Quantum particles aren’t the only ones with surprising wholeness. In 1959, Yakir Aharonov (born 1932) and David Bohm noticed a startling effect. Send a beam of electrons past a tube that contains a magnetic field but that the electrons never enter. According to classical physics, the electrons should feel nothing—they only experience forces where the magnetic field is actually present. Yet the electrons’ interference pattern shifts as though something had pushed them around. It looks like action at a distance.
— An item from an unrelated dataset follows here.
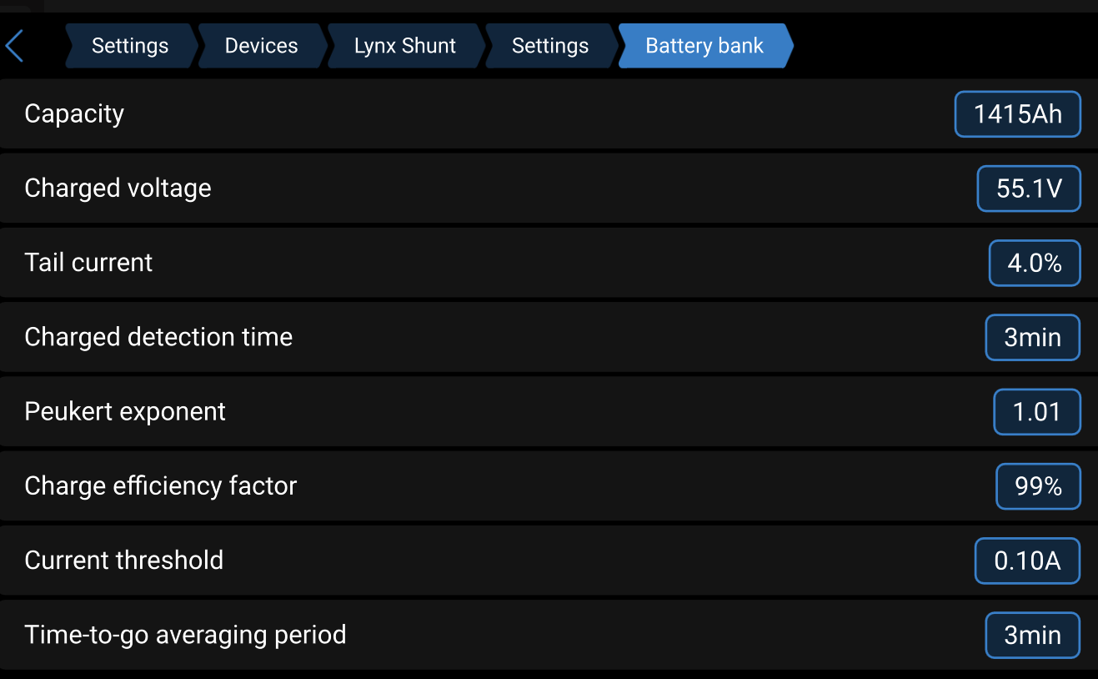Viewport: 1098px width, 679px height.
Task: Modify the 1.01 Peukert exponent value
Action: click(x=1036, y=412)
The puzzle dissolves if we rethink what a magnetic field’s influence really is. In modern gauge theory, electromagnetism can be described not by a field at each point in space, but by a quantity called a holonomy—a kind of phase factor associated with an entire closed loop. The effect of the magnetic field depends on the loop the electrons trace around it, not on the field strength at individual points. So the electrons interact with the electromagnetic field locally—but only because the field itself is intrinsically holistic: its properties are properties of whole paths, not of points.

This nonseparability appears even in classical electromagnetism, not just in the quantum domain. It shows that you can have physical magnitudes that don’t supervene on what is happening at each infinitesimal point in space. If that seems abstract, think of how the melody of a song isn’t located in any single note; it lives in the pattern that connects them all.
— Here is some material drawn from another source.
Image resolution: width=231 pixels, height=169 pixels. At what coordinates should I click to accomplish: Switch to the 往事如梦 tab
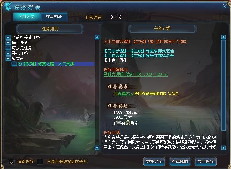tap(54, 17)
Why Breaking Things Down Isn’t Always the Answer

Knowing every atom of the cake might not tell you why it tastes so good.

So what does all this mean for you, right now? Reductionism has been an enormously successful strategy in science. Understanding cells and DNA has explained a lot about living things. Knowing the periodic table unlocked chemistry. But the failures of separability in physics tell us that reductionism has limits, even in the hard sciences. Some features of the world—the state of entangled particles, the influence of a field around a loop, perhaps even the taste of your favorite dessert—don’t simply pop out of a parts list.
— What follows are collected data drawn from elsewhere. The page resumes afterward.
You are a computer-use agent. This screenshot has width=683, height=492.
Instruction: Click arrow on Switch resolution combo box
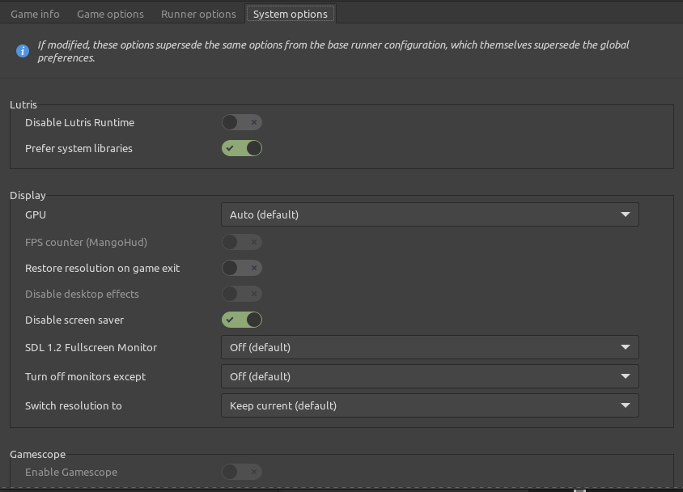625,405
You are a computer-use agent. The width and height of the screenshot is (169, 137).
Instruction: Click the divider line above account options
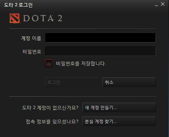pyautogui.click(x=83, y=96)
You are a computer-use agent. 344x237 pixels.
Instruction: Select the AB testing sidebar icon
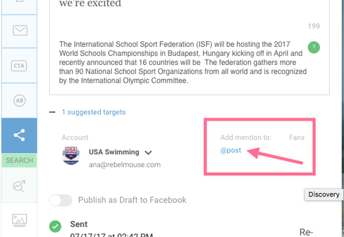20,101
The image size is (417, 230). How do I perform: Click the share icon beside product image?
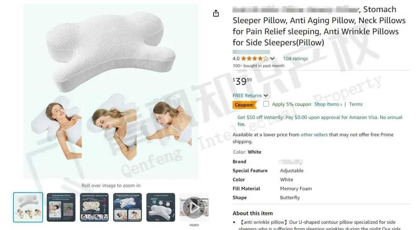216,13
This doesn’t mean we should abandon the microscope or stop looking for deeper laws. It means that sometimes you have to study the whole to understand the whole. In condensed-matter physics, new concepts like “sound waves” in a crystal emerge only when you look at billions of atoms together; no single atom vibrates in a recognizable tune. In your own life, you might find that some things—a friendship, a basketball team playing in sync, the feeling of a story coming together—are best appreciated as wholes. Taking them apart can destroy the very thing you wanted to understand. Holism reminds us that being together can create something genuinely new that the pieces alone don’t contain.

Think about it

  1. If a scientist could list every atom in a chocolate cake, would that tell you whether the cake tastes delicious? What might be missing?
  2. Imagine two magic coins that always land opposite sides up whenever flipped, no matter how far apart. Would you say they are two separate coins, or parts of a single system?
  3. Should we always try to break complex problems into smaller pieces, or are there times when that makes things harder to understand?